In the case of Enanta, Luly said, Abbott Park, Ill.-based Abbott "recognized the strength of our platform," and has a "long-standing traditions in antivirals."

In addition to the up-front payment, Enanta is entitled to clinical and regulatory milestones that could total $250 million for one candidate, with further payments due upon development of additional molecules. At commercialization, Enanta would receive double-digit royalties and retains a "very valuable" option to fund 40 percent of U.S. development in return for 40 percent of U.S. profits, Luly told BioWorld Today.

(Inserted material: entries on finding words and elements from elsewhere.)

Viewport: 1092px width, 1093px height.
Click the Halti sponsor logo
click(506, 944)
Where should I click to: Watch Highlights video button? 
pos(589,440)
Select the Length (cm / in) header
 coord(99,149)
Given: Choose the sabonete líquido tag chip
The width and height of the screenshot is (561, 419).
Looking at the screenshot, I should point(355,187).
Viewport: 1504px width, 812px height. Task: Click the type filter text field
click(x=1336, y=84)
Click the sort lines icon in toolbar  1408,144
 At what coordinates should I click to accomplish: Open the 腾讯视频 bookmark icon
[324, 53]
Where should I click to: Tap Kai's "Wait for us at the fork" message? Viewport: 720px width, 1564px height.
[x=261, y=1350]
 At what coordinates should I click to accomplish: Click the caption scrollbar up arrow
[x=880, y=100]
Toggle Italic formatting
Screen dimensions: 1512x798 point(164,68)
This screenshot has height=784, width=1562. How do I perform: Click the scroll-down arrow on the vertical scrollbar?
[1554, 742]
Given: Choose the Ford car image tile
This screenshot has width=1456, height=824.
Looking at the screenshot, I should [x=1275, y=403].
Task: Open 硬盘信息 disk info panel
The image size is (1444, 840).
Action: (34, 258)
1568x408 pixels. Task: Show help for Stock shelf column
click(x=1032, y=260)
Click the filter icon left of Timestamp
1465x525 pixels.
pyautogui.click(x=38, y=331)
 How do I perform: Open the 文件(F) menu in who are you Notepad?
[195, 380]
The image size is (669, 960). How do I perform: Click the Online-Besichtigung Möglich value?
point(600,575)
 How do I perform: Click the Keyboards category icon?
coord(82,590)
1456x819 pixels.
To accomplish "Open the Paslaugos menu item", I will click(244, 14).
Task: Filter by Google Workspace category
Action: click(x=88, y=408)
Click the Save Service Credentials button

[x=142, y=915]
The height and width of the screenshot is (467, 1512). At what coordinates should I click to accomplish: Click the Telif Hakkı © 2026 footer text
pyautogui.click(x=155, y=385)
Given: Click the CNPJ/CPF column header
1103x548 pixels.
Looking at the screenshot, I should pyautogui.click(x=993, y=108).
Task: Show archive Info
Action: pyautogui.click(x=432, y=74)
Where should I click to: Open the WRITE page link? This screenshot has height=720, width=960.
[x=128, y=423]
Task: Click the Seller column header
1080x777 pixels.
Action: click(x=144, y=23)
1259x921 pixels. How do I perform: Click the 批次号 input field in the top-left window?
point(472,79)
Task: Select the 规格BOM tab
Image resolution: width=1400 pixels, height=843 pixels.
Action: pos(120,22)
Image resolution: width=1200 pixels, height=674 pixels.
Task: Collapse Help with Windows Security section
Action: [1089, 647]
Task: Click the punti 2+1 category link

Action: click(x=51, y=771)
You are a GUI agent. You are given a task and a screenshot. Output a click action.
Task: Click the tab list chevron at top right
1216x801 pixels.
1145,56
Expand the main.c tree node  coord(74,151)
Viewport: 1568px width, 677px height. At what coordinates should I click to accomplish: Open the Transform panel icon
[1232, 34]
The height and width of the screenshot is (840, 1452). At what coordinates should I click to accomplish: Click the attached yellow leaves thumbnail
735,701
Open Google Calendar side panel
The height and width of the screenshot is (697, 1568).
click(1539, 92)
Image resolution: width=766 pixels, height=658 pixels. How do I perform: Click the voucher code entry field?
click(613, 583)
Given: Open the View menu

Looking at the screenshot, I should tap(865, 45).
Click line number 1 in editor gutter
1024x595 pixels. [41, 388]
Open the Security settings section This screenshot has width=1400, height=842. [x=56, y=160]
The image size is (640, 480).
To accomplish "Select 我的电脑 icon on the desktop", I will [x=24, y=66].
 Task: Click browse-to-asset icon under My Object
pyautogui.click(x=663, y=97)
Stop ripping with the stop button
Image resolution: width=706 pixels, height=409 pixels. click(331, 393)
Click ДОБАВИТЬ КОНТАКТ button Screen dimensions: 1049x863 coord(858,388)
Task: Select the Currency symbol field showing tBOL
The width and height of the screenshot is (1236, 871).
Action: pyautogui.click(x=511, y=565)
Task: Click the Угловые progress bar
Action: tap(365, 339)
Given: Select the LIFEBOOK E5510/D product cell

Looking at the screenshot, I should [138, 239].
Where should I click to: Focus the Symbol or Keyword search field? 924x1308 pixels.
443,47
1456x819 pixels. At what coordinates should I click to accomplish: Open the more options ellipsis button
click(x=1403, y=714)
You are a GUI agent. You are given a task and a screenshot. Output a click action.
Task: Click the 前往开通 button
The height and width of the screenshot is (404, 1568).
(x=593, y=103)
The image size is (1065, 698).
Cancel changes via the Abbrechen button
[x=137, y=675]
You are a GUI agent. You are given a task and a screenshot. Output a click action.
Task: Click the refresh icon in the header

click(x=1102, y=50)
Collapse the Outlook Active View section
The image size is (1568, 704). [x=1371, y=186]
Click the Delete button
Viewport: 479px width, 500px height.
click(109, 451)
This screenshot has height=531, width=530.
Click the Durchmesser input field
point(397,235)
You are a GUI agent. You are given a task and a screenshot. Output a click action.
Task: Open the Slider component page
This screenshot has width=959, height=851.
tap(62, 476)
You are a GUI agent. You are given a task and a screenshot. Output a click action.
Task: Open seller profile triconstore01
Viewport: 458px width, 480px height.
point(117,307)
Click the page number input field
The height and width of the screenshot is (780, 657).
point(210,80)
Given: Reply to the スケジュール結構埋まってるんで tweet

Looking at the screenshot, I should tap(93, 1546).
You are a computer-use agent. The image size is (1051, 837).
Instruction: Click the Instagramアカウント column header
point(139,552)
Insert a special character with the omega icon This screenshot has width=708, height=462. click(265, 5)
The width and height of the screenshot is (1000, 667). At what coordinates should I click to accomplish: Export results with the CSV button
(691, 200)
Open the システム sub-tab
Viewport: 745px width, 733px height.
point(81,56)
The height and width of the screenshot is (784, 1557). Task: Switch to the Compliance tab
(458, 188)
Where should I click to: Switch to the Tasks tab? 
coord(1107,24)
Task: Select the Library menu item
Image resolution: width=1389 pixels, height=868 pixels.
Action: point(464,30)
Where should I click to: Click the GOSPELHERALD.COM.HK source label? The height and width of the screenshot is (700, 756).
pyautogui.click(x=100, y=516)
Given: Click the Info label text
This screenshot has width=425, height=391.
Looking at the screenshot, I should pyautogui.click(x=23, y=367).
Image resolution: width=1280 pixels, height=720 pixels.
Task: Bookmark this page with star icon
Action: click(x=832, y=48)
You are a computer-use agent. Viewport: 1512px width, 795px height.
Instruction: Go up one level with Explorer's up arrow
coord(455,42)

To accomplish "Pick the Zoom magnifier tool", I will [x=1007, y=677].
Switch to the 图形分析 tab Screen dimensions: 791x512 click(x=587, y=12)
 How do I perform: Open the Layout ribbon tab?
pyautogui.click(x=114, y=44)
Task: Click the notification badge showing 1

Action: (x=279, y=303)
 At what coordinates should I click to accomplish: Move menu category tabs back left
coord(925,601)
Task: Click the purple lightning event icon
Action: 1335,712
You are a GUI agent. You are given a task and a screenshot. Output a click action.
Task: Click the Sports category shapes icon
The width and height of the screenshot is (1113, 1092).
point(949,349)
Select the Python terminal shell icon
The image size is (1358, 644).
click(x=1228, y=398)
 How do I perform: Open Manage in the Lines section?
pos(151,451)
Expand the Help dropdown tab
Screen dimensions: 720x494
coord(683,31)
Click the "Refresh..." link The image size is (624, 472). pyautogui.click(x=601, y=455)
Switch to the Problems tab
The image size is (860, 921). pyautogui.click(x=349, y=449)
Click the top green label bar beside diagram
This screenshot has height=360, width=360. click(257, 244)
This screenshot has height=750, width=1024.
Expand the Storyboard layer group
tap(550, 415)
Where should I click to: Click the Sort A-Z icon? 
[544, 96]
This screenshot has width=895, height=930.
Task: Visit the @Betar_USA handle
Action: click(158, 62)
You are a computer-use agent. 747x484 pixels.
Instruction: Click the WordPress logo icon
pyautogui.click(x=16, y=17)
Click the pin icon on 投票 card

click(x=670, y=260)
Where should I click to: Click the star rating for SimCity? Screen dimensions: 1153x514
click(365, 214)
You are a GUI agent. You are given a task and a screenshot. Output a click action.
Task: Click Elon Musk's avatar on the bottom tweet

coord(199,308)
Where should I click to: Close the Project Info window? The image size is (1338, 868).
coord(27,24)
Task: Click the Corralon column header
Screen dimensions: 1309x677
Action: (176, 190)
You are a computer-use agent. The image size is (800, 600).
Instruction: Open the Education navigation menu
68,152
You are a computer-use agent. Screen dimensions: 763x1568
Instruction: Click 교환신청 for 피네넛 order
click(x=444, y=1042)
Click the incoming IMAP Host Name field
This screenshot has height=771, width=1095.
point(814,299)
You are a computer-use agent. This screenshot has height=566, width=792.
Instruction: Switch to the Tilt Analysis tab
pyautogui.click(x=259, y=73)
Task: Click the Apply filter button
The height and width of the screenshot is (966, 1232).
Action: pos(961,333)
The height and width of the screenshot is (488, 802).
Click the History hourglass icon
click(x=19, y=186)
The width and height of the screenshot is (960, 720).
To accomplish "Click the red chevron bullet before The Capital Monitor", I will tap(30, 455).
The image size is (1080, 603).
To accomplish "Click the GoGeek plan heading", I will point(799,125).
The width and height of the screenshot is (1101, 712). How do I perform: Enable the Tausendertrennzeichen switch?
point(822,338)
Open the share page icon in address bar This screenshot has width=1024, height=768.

HCV affects more than 170 million people worldwide. The global market for HCV drugs is about $3 billion, though that figure could to grow to as much as $12 billion over the next several years as the drugs in development reach commercialization.

Despite the lack of late-stage data - the most advanced are Vertex's VX-950 and Kenilworth, N.J.-based Schering-Plough Corp.'s SCH 503034, both of which are in Phase II - protease inhibitors are being viewed as "one of the cornerstones of what will be combination therapy" for HCV, Luly said.

HCV protease inhibitors are designed to block HCV protease, the enzyme needed for the virus to replicate. Protease inhibitors have been successful against HIV, and Luly said he expects the HCV drug development to follow a similar path.

"It was very noisy in the beginning, with a number of molecules in development" before subsequent generation molecules took the lead, he said.

Enanta and Abbott have not yet disclosed a timeline for moving the HCV protease inhibitor program into the clinic.

Besides HCV, Enanta's infectious disease pipeline includes EDP-420, a Bicyclolide (macrolide super family) antibiotic in Phase II studies in community-acquired pneumonia. The company partnered East Asian rights to an oral formulation of the compound to Osaka, Japan-based Shionogi & Co. Ltd. in 2004, and retains rights for the rest of the world for all administrations. (See BioWorld Today, July 28, 2004.)

In earlier-stage development, Enanta has a program aimed at methicillin-resistant Staphylococcus aureus (MRSA) infections, which are a growing problem in hospitals as well as in the community, Luly said, adding that the company is developing a re-engineered macrolide to go after both indications.

All Enanta's programs "are billion-dollar market opportunities," he said. "Our goal is to partner with pharma and yet retain attractive rights for ourselves."